- Exercise objective:
Please repeat every record below exactly as written, but leave out the pictures.

- Available data:
== Segment start ==

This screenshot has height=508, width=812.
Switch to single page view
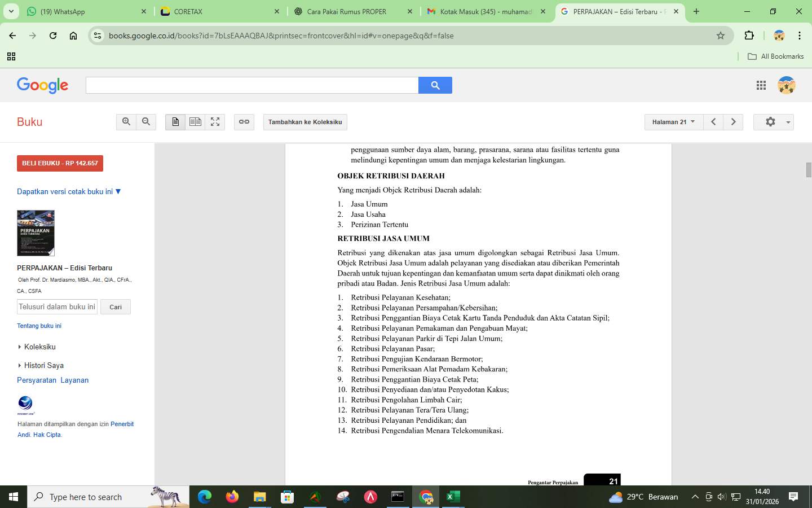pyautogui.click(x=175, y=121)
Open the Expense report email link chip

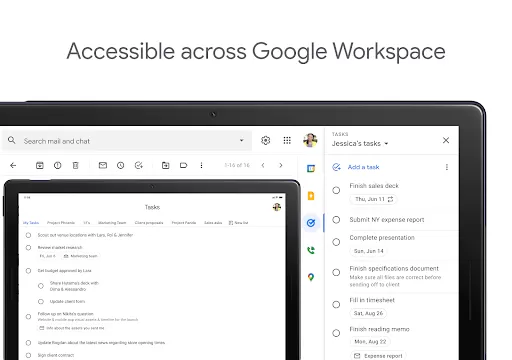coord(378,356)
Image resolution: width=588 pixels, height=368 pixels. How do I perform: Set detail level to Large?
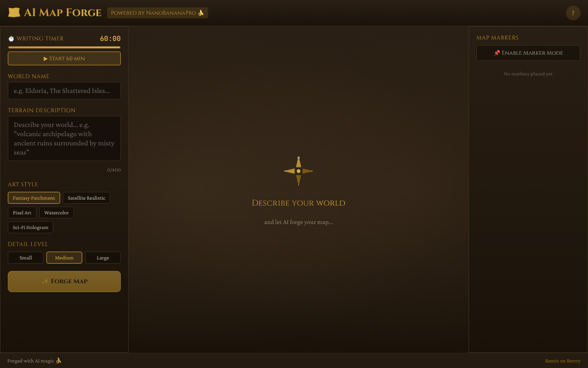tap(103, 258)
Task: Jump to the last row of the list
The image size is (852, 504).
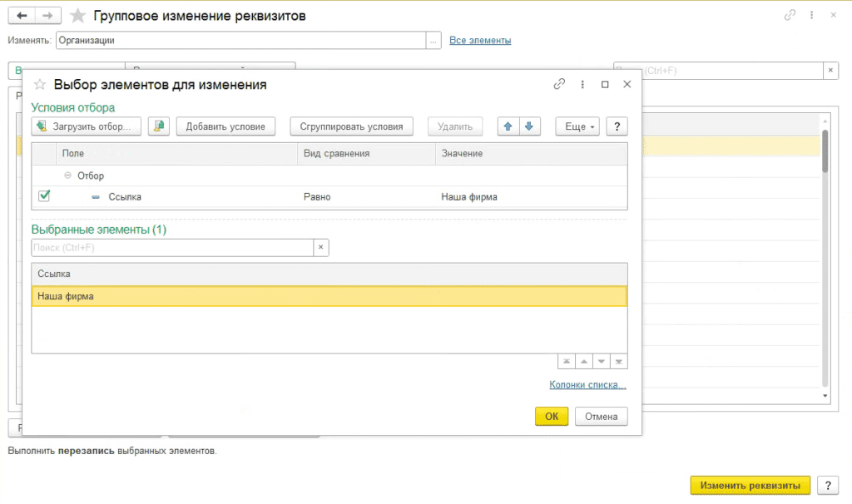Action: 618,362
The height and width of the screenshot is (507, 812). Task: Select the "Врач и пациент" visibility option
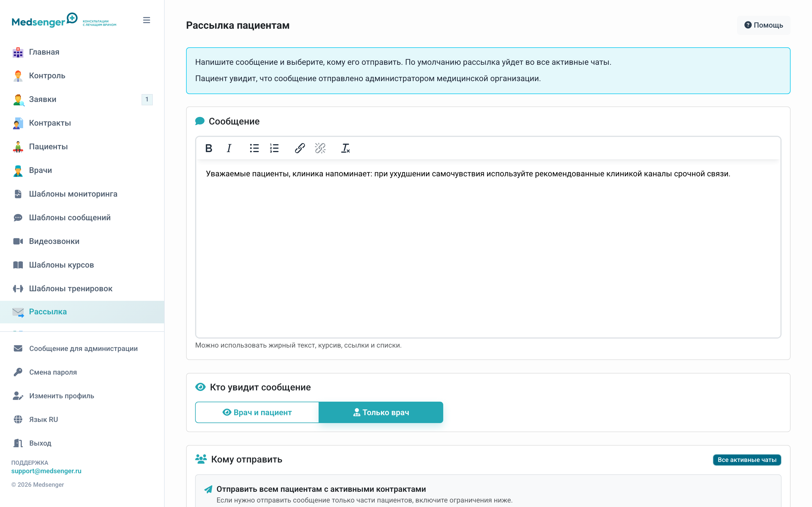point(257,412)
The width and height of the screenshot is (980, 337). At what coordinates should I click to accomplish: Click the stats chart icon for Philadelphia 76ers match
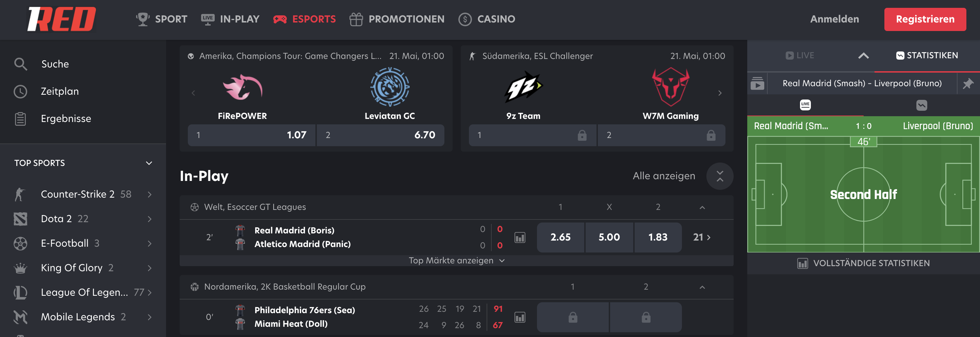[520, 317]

== Segment end ==

- Result of the exercise:
This screenshot has height=508, width=812.
Switch to single page view
pyautogui.click(x=175, y=121)
Open the Expense report email link chip

coord(378,356)
Image resolution: width=588 pixels, height=368 pixels. How do I perform: Set detail level to Large?
tap(103, 258)
Task: Jump to the last row of the list
The image size is (852, 504).
Action: 618,362
The height and width of the screenshot is (507, 812). Task: Select the "Врач и пациент" visibility option
point(257,412)
The width and height of the screenshot is (980, 337). At what coordinates should I click to accomplish: Click the stats chart icon for Philadelphia 76ers match
[520, 317]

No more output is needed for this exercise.